Text >>

Lack an example for train.feature.file and test.feature.file
Opened this issue · 5 comments
Dear @wir963 ,
Now I know the usage of tcsm. If covariate is NULL, it's much easier. If covariate is provided, I also need to provide the feature file and covariate file for the train and test tumors.
run.tcsm <- function(mutation.count.file, feature.file, covariates, K, seed, exposure.output.file, signature.output.file, effect.output.file, sigma.output.file, gamma.output.file)
run.stm <- function(train.mutation.count.file, test.mutation.count.file, train.feature.file, test.feature.file, covariates, K, seed, heldout.performance.file)
Now the question is, in your demo folder, I cannot find the train.feature.file and test.feature.file. Can you show me what does the feature file look like? Thanks!
Hey @WuyangFF95 ,
It's been a while since I've looked at the repo but I think demo/data/TCGA-BRCA_HRd_covariate.tsv
is what you're looking for? Then you can just use sklearn
to split that into test and train in a stratified (so that you can an approximately equal number of samples from both HR status). Let me know if that makes sense
Best, Welles
I see. I can use sklearn to split the TCGA-BRCA_HRd_covariate.tsv into two files, one for test dataset, one for training dataset.
Another question is that: there are two parameters in your run.tcsm()
function, feature.file
and covariates
. If TCGA-BRCA_HRd_covariate.tsv is assigned to feature.file
, what value should I assign to covariates
?
feature.file
is the file containing the values for the features. covariates
are the covariates that you are interested from the feature.file
. For example, you can have lots of features in feature.file
but we would only try to model the features specified by covariates
. For the demo, use covariates="HRd"
Have you looked at demo/Snakefile
? This file should answer many of your questions
I looked at the snakefile, however the snakefile is unfriendly for users like me which have no experience in snakemake.
I would suggest you can wrap up your code to an R package using R studio, and users can easily install the package and retrieve documentations and vignettes in the package.

Problem statement >> Rewrite the part of the forum thread above starting with "Lack an example" and going on through "K, seed, heldout.performance.file)", putting "samples" in place of "tumors".

Entries supplied >>

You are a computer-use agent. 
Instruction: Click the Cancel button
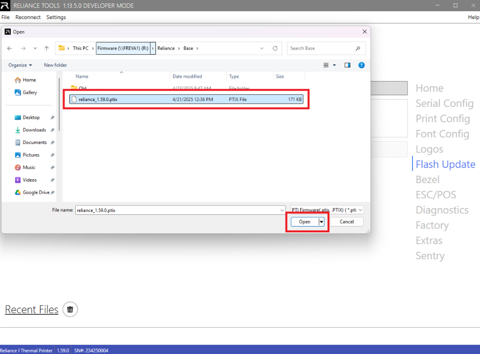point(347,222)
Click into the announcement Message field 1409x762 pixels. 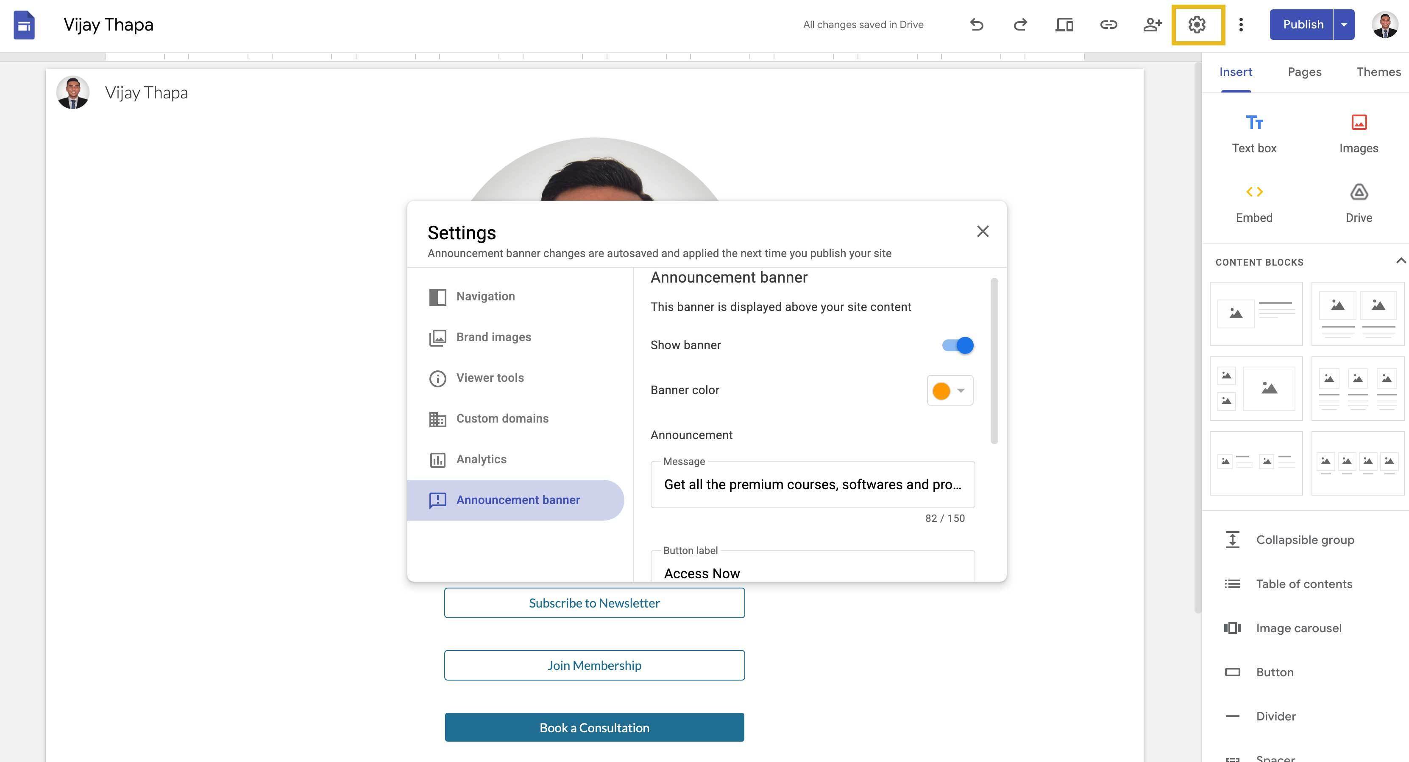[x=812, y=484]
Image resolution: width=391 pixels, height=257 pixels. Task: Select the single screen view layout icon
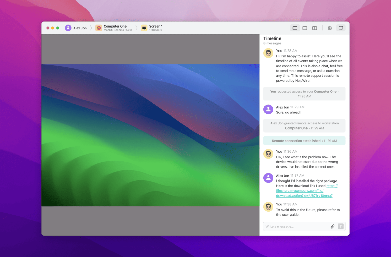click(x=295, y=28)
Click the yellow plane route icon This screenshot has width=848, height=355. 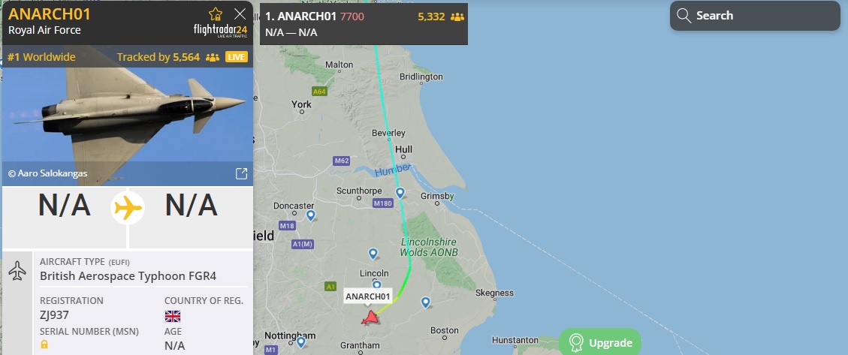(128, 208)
--
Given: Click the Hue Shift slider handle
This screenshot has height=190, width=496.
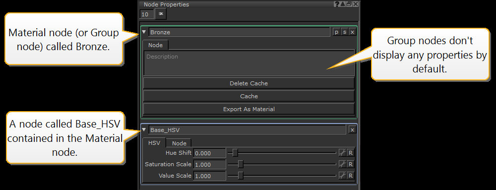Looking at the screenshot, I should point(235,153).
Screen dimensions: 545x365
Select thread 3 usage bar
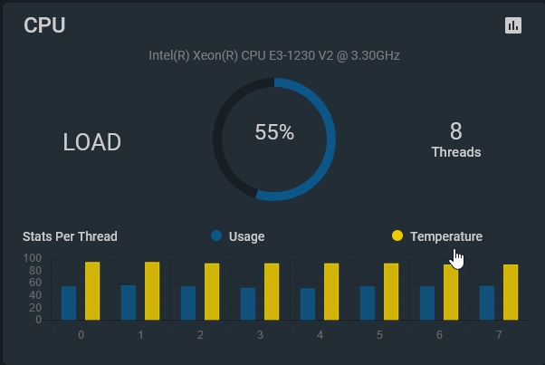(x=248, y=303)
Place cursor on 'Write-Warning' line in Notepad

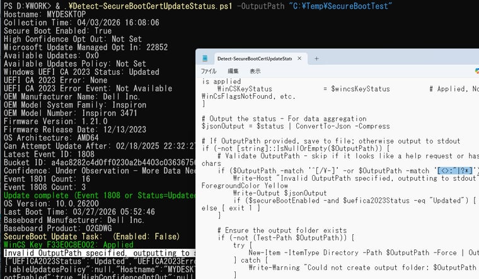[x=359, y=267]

Answer to the problem >>
Lack an example for train.feature.file and test.feature.file
Opened this issue · 5 comments
Dear @wir963 ,
Now I know the usage of tcsm. If covariate is NULL, it's much easier. If covariate is provided, I also need to provide the feature file and covariate file for the train and test samples.
run.tcsm <- function(mutation.count.file, feature.file, covariates, K, seed, exposure.output.file, signature.output.file, effect.output.file, sigma.output.file, gamma.output.file)
run.stm <- function(train.mutation.count.file, test.mutation.count.file, train.feature.file, test.feature.file, covariates, K, seed, heldout.performance.file)